Nick, my response to Odie is in your spam.

Odie, my longer response is in spam, but the short answer is there's no law of the preservation of bank deposits... I agree with everything your write up until "Instead it will..." to the end of your comment: you've only described a possible outcome there. There's nothing compelling the bank to turn around and credit any entity with $1200. The fact is $2000 of net inside money was destroyed. $1200 of it representing an increase in bank equity. At that point more inside money may or may not be created in the future. Nothing compels the banks in aggregate to immediately create another $2000 or $1200 or any other amount.

In the real world, banks both borrow and lend. They sell their own IOUs (borrow) and buy other people's IOUs (lend). But what would change if banks only borrowed, and did not lend?

They wold not generate an income stream out of the houses unless they sold them regularly at a profit. What you're describing is proprietary trading. And where and how would people deposit their income? Under their mattresses? How would they exchange their bank IOUs for base money? And would happen to bank balance sheets in the process?

The money that banks create is a loan. It is an IOU, signed by the bank. It is a loan to the bank by whoever owns that IOU. Banks borrow when they create money.

Banks borrow from the central bank when they make a loan. And it's the credibility of the central bank to keep the promise that makes bank IOUs near money substitutes. An IOU from a bank is a promise to pay out central bank money, not to trade it for someone else's bank IOU.

Tom,

I only said I'd "tend to" agree. ;-)

I do think reflux can occur. For example, I think QE has caused a certain amount of reflux in the repo market.

But in general, the people that hold money are not the same people that have debt, so I don't think it's that straightforward for excess money to repay loans. I think the quantity of money does change in response to demand, but with real world bank balance sheets there are many ways it can do this without loan repayment, particularly if money only means transaction accounts. I don't think reflux plays a big part in that.

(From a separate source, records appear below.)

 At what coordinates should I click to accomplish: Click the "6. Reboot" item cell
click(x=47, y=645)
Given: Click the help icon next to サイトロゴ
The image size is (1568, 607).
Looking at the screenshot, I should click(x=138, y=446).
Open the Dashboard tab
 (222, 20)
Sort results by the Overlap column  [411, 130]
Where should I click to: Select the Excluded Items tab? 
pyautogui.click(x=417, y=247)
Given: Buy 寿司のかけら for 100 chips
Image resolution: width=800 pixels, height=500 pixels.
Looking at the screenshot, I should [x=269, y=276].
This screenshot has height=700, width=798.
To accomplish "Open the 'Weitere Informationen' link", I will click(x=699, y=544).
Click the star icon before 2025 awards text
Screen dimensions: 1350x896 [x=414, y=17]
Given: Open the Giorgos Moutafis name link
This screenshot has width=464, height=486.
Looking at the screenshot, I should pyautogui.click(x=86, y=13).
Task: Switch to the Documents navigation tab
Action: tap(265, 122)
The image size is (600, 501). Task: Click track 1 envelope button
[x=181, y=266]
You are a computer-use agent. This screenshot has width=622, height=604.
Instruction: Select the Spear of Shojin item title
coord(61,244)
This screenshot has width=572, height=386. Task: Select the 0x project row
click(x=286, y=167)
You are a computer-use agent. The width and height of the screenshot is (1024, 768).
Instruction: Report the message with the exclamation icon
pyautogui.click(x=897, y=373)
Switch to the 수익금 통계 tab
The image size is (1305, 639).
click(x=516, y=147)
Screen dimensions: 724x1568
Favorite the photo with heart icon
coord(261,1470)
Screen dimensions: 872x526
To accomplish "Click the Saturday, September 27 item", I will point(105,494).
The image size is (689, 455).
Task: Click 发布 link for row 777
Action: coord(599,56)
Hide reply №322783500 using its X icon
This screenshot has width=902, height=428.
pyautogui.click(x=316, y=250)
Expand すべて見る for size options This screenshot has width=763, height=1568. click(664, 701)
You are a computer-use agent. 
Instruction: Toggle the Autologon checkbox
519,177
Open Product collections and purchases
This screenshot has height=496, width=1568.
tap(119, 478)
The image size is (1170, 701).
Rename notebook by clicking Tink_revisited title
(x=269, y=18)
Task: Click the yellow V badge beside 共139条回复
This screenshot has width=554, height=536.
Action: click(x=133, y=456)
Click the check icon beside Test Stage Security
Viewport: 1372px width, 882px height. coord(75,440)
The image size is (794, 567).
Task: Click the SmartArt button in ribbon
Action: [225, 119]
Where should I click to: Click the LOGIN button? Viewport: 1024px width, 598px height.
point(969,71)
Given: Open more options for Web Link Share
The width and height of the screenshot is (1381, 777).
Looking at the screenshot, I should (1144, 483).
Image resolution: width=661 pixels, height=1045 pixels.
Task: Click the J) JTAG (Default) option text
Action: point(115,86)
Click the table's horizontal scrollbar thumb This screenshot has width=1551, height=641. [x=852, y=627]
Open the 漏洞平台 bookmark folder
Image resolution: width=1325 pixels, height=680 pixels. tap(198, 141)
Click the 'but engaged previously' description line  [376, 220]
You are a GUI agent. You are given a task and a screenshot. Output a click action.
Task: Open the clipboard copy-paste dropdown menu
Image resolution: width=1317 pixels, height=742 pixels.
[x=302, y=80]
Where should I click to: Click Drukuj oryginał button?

I don't think this is anything different to what I have said on the MR site (although I reserve my right not to be bound by anything I've said before). I can't speak for JKH or Ramanan. My views are certainly similar to theirs on many things, but I place less importance on reflux than I believe Ramanan does.

Mike Sproul, let me ask you: if you were invited to design the monetary systems for two (or more) separate brand new Martian colonies, and you could use the opportunity to design a definitive test for your backing theory hypothesis and/or the reflux hypothesis (as applied to bank deposits or base money, etc), how would you set that up? What else would you use that opportunity to test empirically?

Oliver, you write:

"where and how would people deposit their income?"

How about this, prior to aggregated banks creation of money:

banks: A: 0, L: 0, E: 0
public: A: 100 (value of houses), L: 0, E: 100

After money creation:

banks: A: 100 (houses), L: 100 deposits, E: 0
public: A: 100 deposits, L: 0, E: 100

So their deposits are simply typed into existence by the banks, just as they are now. Now the public has 100 units of money to run their economy with. But what about after rent is due (say 10 units worth)?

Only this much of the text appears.